The polyp is unknown.
Distribution ( Table 1). Timoides agassizii has an Indo-Western Pacific range in surface waters, having been collected in the Gulf of Oman in the north Indian Ocean, the Maldive Islands near the base of India, Papua New Guinea, the Marshall Islands, Guam, and Okinawa in the Western Pacific, and Beibu Gulf in the northern South China Sea. Most specimens, including on the four occasions that this species has been recorded as abundant, have been collected nearshore.
Remarks. Iwanaga et al. (2003) report that twelve people in Okinawa complained of jellyfish stings whose symptoms included itching and pain, presumably attributable to the large numbers of T. agassizii near the beach at the time.
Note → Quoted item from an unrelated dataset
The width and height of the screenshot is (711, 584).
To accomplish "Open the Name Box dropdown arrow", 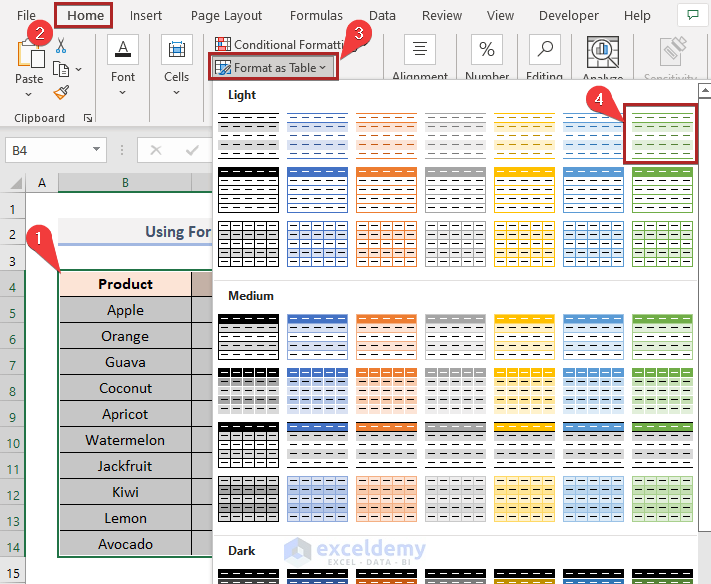I will tap(97, 150).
A second species, Timoides latistyla , has been described from a single medusa collected in the Taiwan Strait ( Xu et al. 2007). T. latistyla is distinguished by its four short, fairly simple lips that emerge only slightly from the large, tightly-folded gonad-covered manubrium that is suspended from the peduncle of the mature specimen. We first believed the medusa ( Fig. 2b View FIGURE 2 ) collected in Guam (reported by Kirkendale & Calder 2003) to be T. latistyla , but upon closer examination, the short mouth of the Guam specimen appears to be regenerating four new frilly lips. It appears identical to T. agassizii in all other respects and we feel comfortable in assigning it to this species. In Friday Harbor, Washington, one of us (C.E.M.) has frequently observed hydromedusae with colored gonads that have been ravaged by predation, probably by fish, and the long, dangling lips of T. agassizii seem a conspicuous target for hungry predators in the surface waters. This lip-free Guam medusa causes us to wonder if T. latistyla is a valid species, or if the single described specimen was another T. agassizii damaged by predation; its geographic location falls between Okinawa and the South China Sea, within the range for T. agassizii . It should be noted that a typo in the original description of T. latistyla ( Xu et al. 2007) reports the medusa to be 2.2 mm wide and 15 mm high, but the drawing indicates a medusa wider than tall, so the width should read 22 mm.